| ASSIGNED TASK |
Print out the records in full, keeping each word unchanged.

| SOURCE MATERIAL |
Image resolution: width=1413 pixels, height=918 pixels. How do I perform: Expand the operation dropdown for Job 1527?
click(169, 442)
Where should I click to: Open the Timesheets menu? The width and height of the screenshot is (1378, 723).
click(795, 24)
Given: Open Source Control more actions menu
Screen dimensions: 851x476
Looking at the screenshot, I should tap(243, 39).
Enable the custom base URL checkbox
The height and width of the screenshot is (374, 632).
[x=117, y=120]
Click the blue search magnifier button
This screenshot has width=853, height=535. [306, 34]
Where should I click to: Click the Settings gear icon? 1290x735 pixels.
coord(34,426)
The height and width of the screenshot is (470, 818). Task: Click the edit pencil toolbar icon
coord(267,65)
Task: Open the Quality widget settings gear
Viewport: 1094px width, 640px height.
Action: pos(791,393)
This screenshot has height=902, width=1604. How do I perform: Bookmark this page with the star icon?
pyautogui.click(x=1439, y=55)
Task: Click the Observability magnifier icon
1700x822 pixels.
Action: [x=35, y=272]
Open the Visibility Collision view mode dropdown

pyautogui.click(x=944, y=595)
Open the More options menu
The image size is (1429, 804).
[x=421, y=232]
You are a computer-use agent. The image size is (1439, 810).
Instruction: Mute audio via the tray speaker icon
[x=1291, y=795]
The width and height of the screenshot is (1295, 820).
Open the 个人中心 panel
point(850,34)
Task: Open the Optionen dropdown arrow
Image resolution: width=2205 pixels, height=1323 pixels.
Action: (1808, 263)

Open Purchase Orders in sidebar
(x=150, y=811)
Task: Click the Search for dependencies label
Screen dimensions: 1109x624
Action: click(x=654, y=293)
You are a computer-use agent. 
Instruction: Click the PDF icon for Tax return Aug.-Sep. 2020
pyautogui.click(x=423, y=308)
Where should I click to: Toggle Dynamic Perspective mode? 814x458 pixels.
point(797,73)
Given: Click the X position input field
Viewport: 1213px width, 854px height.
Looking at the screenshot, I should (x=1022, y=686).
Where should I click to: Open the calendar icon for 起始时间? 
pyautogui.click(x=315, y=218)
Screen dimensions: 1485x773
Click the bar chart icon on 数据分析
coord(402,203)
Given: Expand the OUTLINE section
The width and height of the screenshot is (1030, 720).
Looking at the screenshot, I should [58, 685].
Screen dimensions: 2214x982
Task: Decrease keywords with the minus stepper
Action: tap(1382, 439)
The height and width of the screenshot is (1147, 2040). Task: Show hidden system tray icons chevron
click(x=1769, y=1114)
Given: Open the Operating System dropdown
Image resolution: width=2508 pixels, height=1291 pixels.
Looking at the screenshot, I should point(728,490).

| ANSWER SECTION |
Image resolution: width=1413 pixels, height=918 pixels. How do I perform: Expand the operation dropdown for Job 1527?
click(169, 442)
Where should I click to: Open the Timesheets menu? The width and height of the screenshot is (1378, 723).
click(795, 24)
Given: Open Source Control more actions menu
Screen dimensions: 851x476
Looking at the screenshot, I should tap(243, 39).
Enable the custom base URL checkbox
The height and width of the screenshot is (374, 632).
[x=117, y=120]
Click the blue search magnifier button
This screenshot has width=853, height=535. [306, 34]
Where should I click to: Click the Settings gear icon? 1290x735 pixels.
coord(34,426)
The height and width of the screenshot is (470, 818). Task: Click the edit pencil toolbar icon
coord(267,65)
Task: Open the Quality widget settings gear
Viewport: 1094px width, 640px height.
Action: pos(791,393)
This screenshot has height=902, width=1604. How do I perform: Bookmark this page with the star icon?
pyautogui.click(x=1439, y=55)
Task: Click the Observability magnifier icon
1700x822 pixels.
Action: [x=35, y=272]
Open the Visibility Collision view mode dropdown

pyautogui.click(x=944, y=595)
Open the More options menu
The image size is (1429, 804).
[x=421, y=232]
You are a computer-use agent. The image size is (1439, 810).
Instruction: Mute audio via the tray speaker icon
[x=1291, y=795]
The width and height of the screenshot is (1295, 820).
Open the 个人中心 panel
point(850,34)
Task: Open the Optionen dropdown arrow
Image resolution: width=2205 pixels, height=1323 pixels.
Action: (1808, 263)

Open Purchase Orders in sidebar
(x=150, y=811)
Task: Click the Search for dependencies label
Screen dimensions: 1109x624
Action: click(x=654, y=293)
You are a computer-use agent. 
Instruction: Click the PDF icon for Tax return Aug.-Sep. 2020
pyautogui.click(x=423, y=308)
Where should I click to: Toggle Dynamic Perspective mode? 814x458 pixels.
point(797,73)
Given: Click the X position input field
Viewport: 1213px width, 854px height.
Looking at the screenshot, I should (x=1022, y=686).
Where should I click to: Open the calendar icon for 起始时间? 
pyautogui.click(x=315, y=218)
Screen dimensions: 1485x773
Click the bar chart icon on 数据分析
coord(402,203)
Given: Expand the OUTLINE section
The width and height of the screenshot is (1030, 720).
Looking at the screenshot, I should [58, 685].
Screen dimensions: 2214x982
Task: Decrease keywords with the minus stepper
Action: tap(1382, 439)
The height and width of the screenshot is (1147, 2040). Task: Show hidden system tray icons chevron
click(x=1769, y=1114)
Given: Open the Operating System dropdown
Image resolution: width=2508 pixels, height=1291 pixels.
Looking at the screenshot, I should point(728,490).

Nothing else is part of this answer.